**Requirement:**
Reproduce exactly the lines from the one containing "The height and width of the screenshot is (398, 1080)." through the last line of the records below, both included. Leave out any pictures.

**Task material:**
►

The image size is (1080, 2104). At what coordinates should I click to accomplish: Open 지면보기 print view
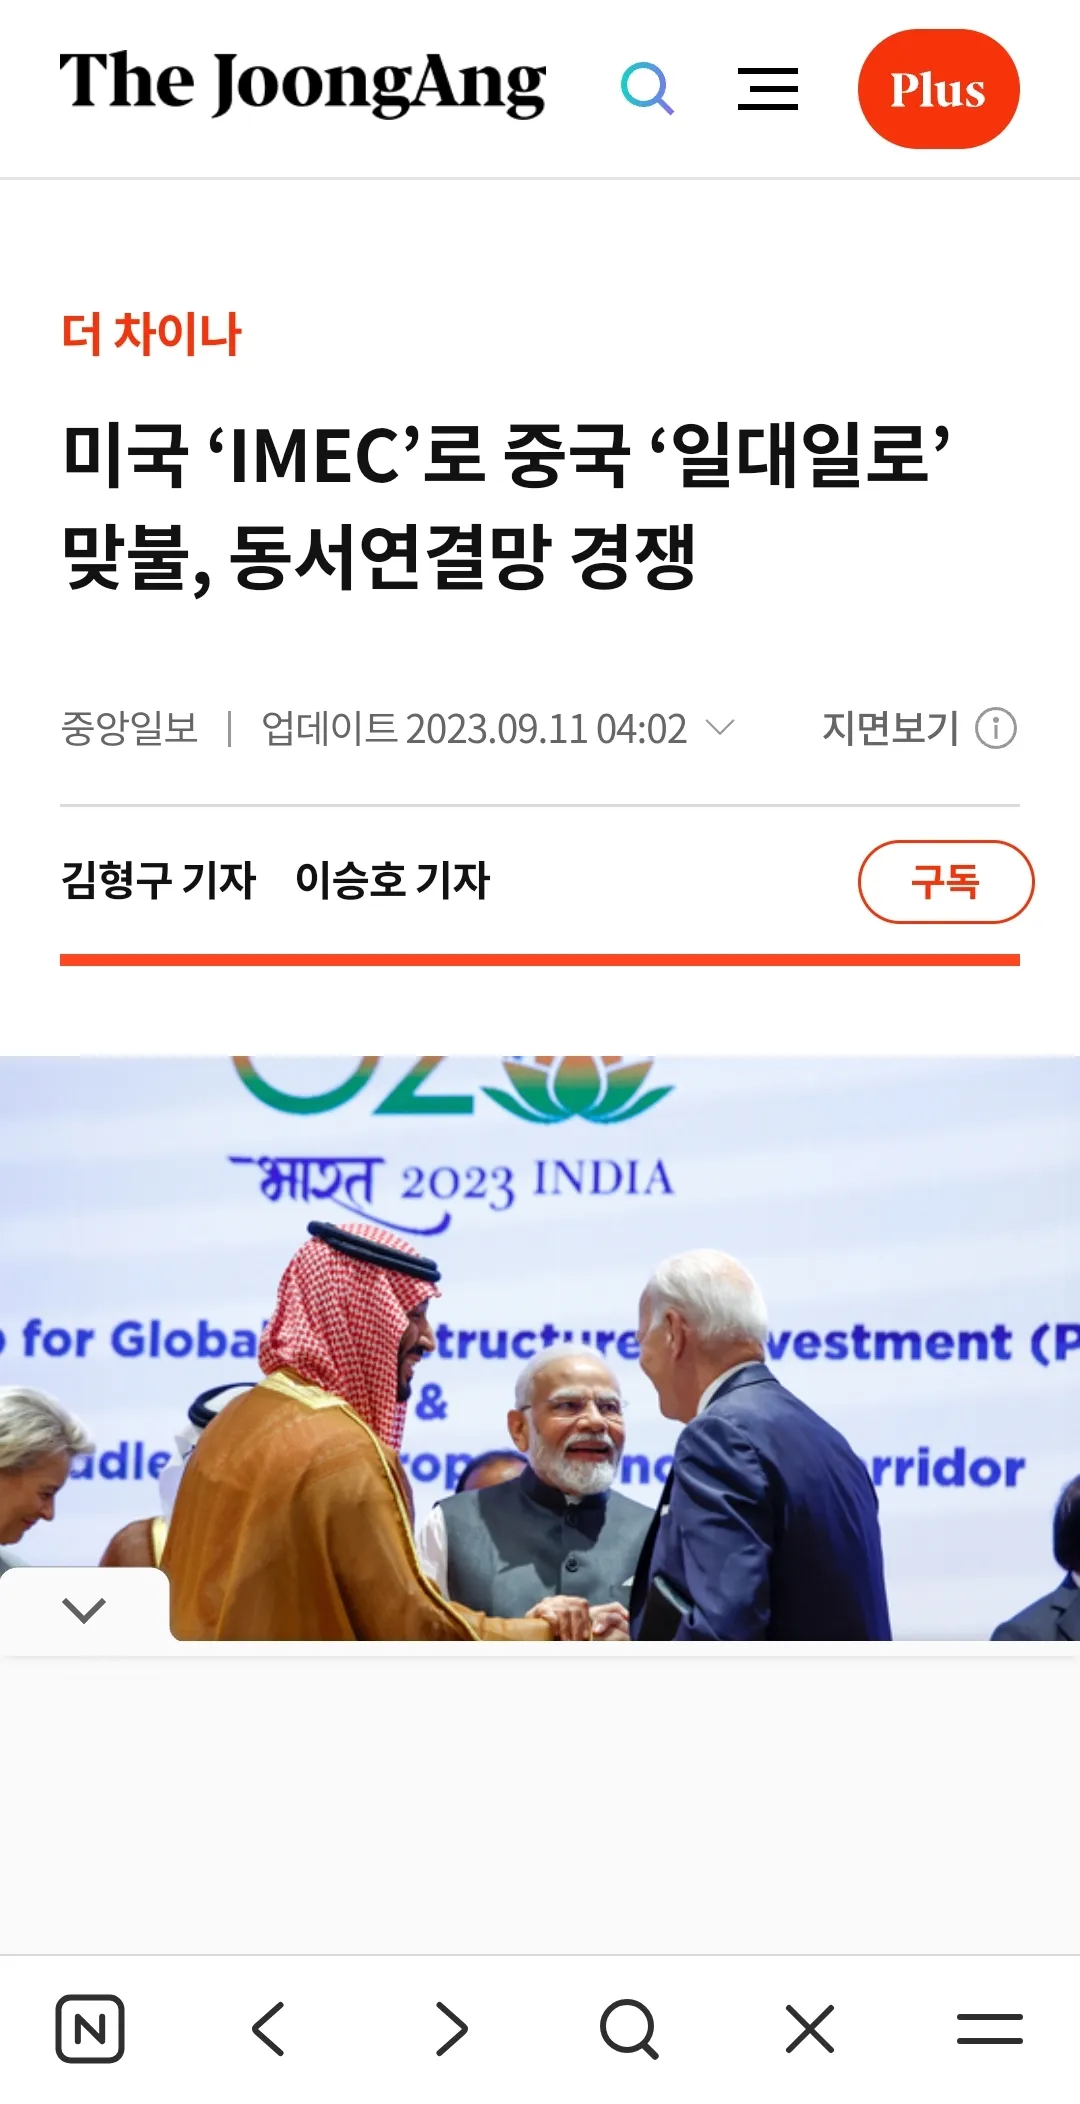coord(890,728)
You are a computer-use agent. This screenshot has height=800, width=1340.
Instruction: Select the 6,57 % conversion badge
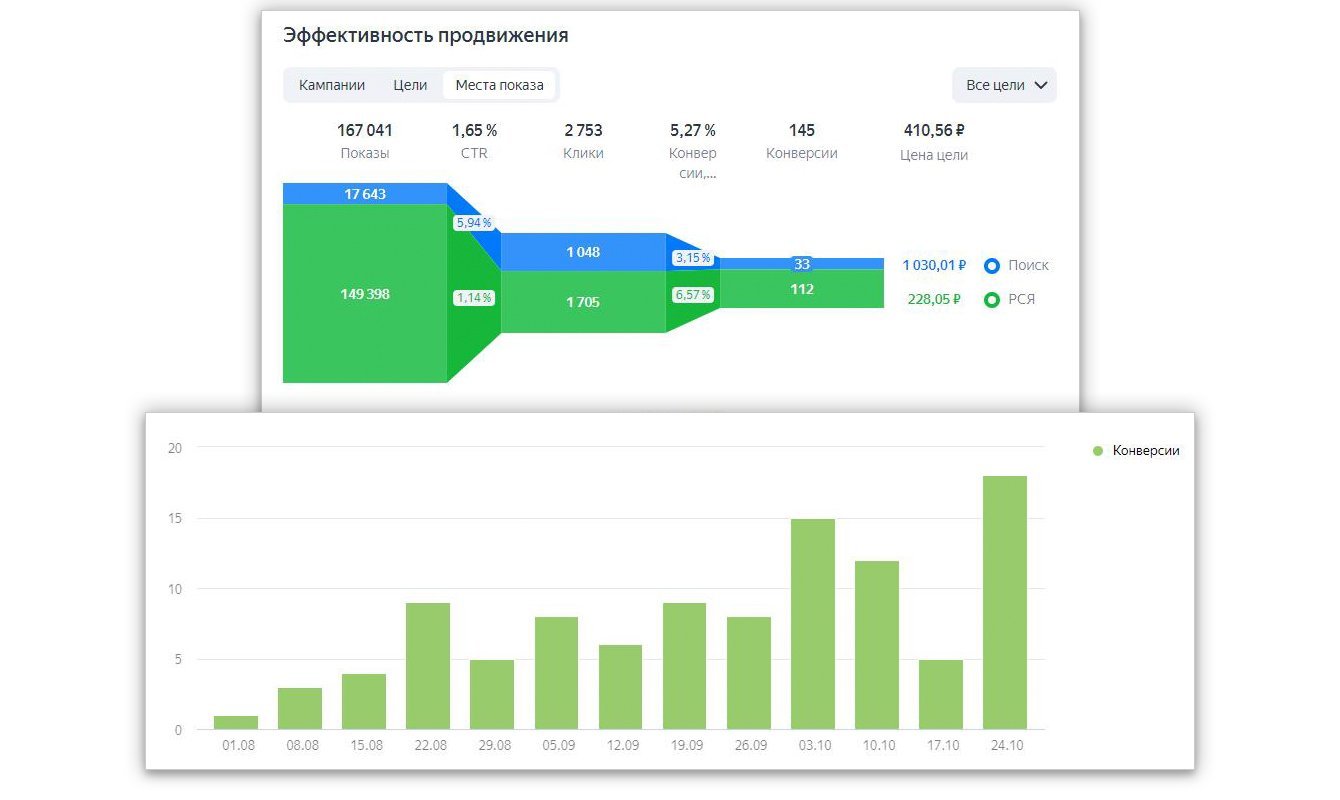692,295
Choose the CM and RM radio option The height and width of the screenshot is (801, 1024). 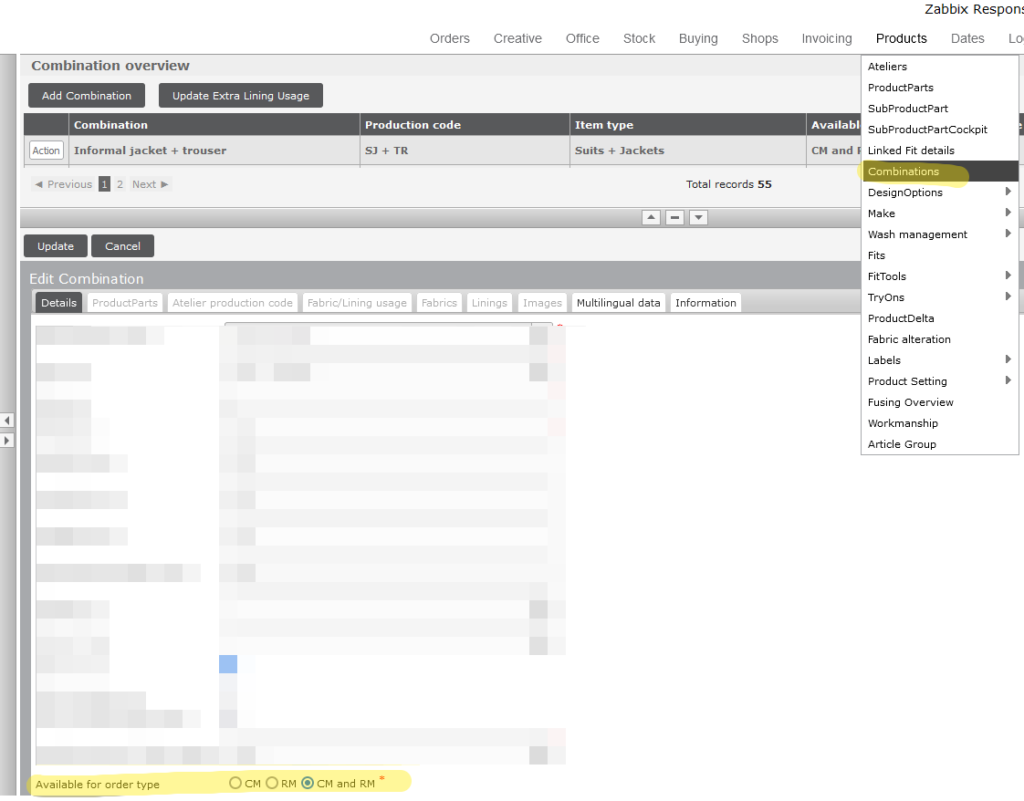tap(307, 783)
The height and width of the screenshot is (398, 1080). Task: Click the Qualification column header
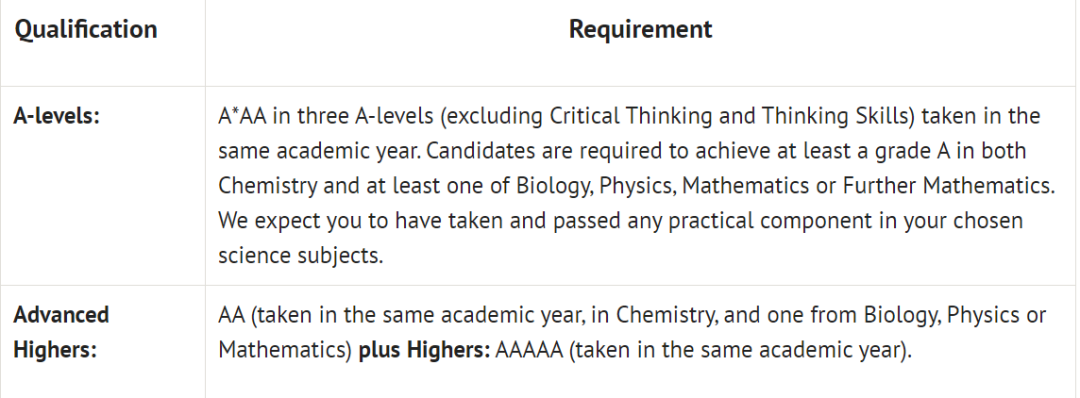pos(86,30)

◄

**Response area:**
The height and width of the screenshot is (398, 1080). Task: Click the Qualification column header
pos(86,30)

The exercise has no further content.